In my consulting experience working with customers using Power BI, many challenges that Power BI developers face are due to negligence to data types. Here are some common challenges that are the direct or indirect results of inappropriate data types and data type conversion:
- Getting incorrect results while all calculations in your data model are correct.
- Poor performing data model.
- Bloated model size.
- Difficulties in configuring user-defined aggregations (agg awareness).
- Difficulties in setting up incremental data refresh.
- Getting blank visuals after the first data refresh in Power BI service.

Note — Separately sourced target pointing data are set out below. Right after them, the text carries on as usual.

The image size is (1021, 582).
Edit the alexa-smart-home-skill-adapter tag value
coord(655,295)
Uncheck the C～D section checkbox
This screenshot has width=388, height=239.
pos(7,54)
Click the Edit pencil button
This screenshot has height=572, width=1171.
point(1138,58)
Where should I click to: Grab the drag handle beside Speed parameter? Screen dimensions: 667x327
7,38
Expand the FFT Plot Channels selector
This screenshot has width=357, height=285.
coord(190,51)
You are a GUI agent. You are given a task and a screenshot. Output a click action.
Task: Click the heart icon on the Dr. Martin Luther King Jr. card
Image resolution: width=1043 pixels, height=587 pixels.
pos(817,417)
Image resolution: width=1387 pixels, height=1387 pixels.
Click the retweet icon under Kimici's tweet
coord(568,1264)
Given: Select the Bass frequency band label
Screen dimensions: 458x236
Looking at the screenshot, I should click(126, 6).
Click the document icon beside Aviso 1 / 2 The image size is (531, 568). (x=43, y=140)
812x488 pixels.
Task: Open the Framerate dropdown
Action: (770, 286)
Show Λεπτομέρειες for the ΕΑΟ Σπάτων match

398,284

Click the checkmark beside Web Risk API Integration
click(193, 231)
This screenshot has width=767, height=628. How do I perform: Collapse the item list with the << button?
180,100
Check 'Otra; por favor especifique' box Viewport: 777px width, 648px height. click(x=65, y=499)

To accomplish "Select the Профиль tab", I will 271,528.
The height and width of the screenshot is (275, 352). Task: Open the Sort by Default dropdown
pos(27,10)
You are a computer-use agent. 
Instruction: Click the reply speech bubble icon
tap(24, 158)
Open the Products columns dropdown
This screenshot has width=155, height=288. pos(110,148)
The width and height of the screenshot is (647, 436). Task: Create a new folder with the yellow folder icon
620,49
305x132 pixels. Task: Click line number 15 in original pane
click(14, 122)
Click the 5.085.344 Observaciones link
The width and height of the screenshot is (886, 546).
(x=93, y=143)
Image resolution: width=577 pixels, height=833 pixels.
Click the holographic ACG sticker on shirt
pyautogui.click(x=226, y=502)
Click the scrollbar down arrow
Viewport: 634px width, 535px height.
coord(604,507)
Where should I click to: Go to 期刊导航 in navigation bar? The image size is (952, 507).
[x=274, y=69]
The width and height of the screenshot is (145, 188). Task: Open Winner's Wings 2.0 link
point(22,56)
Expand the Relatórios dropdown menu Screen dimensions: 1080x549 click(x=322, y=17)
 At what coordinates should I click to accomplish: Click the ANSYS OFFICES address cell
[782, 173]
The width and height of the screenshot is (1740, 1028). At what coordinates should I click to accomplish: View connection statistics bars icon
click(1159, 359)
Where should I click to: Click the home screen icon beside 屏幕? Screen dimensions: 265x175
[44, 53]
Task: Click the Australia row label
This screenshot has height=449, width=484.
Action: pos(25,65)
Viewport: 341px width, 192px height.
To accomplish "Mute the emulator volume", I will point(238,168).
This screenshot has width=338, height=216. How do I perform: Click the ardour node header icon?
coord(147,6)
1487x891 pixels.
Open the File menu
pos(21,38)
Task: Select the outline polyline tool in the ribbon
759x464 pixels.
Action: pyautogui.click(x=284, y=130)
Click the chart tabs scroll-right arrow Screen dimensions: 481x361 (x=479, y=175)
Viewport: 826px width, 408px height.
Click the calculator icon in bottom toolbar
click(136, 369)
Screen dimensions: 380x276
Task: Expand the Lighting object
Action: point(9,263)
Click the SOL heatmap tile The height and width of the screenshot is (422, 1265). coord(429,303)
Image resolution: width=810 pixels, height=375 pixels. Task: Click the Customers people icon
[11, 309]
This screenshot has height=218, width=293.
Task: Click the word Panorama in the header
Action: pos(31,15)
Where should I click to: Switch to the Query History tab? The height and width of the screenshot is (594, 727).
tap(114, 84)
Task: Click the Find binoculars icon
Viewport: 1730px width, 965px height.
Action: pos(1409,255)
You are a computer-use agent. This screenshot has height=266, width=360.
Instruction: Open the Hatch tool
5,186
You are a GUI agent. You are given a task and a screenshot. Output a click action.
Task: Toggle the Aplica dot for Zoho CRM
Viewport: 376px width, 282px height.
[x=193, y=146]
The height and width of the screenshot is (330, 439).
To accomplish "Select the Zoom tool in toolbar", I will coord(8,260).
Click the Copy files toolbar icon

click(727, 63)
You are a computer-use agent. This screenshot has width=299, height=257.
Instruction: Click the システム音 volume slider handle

In this blogpost, I explain the common pitfalls to prevent future challenges that can be time-consuming to identify and fix.
Background
Before we dive into the topic of this blog post, I would like to start with a bit of background. We all know that Power BI is not only a reporting tool. It is indeed a data platform supporting various aspects of business intelligence, data engineering, and data science. There are two languages we must learn to be able to work with Power BI: Power Query (M) and DAX. The purpose of the two languages is quite different. We use Power Query for data transformation and data preparation, while DAX is used for data analysis in the Tabular data model. Here is the point, the two languages in Power BI have different data types.
The most common Power BI development scenarios start with connecting to the data source(s). Power BI supports hundreds of data sources. Most data source connections happen in Power Query (the data preparation layer in a Power BI solution) unless we connect live to a semantic layer such as an SSAS instance or a Power BI dataset. Many supported data sources have their own data types, and some don’t. For instance, SQL Server has its own data types, but CSV doesn’t. When the data source has data types, the mashup engine tries to identify data types to the closest data type available in Power Query. Even though the source system has data types, the data types might not be compatible with Power Query data types. For the data sources that do not support data types, the matchup engine tries to detect the data types based on the sample data loaded into the data preview pane in the Power Query Editor window. But, there is no guarantee that the detected data types are correct. So, it is best practice to validate the detected data types anyway.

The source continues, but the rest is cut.